Miami City Attorney Victoria Méndez said in a text message that her staff is considering its options. She did not respond to a question about whether the city made a mistake by declining to settle the case before it went to trial.
“While we respect the jury and the judicial process, we are disappointed in the jury’s verdict,” she said. “We are reviewing the record to determine how to proceed at this point.”
As for Boudreaux, jurors found he used a “device, scheme or artifice to defraud” in violating the Exchange Act. But his attorney, Ben Kuehne, said it was crucial to note that the jury also found the SEC did not prove the first of the four counts brought against the former budget director, since he was found to not have engaged in a scheme to defraud in violation of the Securities Act. Kuehne indicated his client was considering an appeal.
“That the jury found Mr.

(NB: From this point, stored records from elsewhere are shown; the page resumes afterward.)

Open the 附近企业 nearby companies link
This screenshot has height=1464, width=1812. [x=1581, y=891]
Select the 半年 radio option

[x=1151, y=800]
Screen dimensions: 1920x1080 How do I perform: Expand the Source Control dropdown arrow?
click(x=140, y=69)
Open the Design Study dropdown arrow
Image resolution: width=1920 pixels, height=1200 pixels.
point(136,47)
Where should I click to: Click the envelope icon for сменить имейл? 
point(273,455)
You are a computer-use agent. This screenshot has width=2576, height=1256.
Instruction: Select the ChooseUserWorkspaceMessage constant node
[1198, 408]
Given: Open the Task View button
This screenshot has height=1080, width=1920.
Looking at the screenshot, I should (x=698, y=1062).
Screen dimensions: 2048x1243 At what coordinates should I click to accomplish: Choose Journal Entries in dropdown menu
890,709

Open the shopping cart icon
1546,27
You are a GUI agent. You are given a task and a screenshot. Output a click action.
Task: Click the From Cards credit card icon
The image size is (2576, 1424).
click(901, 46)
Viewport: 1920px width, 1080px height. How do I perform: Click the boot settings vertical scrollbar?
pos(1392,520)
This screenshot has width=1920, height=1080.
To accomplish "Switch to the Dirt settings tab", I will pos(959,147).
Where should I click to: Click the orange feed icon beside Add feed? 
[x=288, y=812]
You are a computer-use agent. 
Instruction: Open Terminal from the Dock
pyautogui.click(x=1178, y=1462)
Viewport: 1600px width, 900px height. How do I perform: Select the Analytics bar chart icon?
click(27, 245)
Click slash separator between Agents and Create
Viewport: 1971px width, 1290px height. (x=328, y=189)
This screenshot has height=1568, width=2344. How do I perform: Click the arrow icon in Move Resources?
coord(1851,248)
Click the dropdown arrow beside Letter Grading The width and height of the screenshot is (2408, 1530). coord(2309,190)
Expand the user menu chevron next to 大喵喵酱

Boudreaux didn’t engage in a fraud raises significant questions as to the validity of the entire verdict,” Kuehne said.
Boudreaux, who was fired by the city in 2010 amid the SEC’s investigation, bowed his head as he listened to Altonaga read the verdict. The former budget director contended in court that he handled all his recommendations with transparency, and blamed problems that cropped up later on mistakes associated with a new citywide accounting program.
Kuehne said during the trial that his client, currently a business manager for a nursing home in New Orleans, hopes to one day return to government work. Afterward, Boudreaux said, “I’m just very disappointed by all of this.”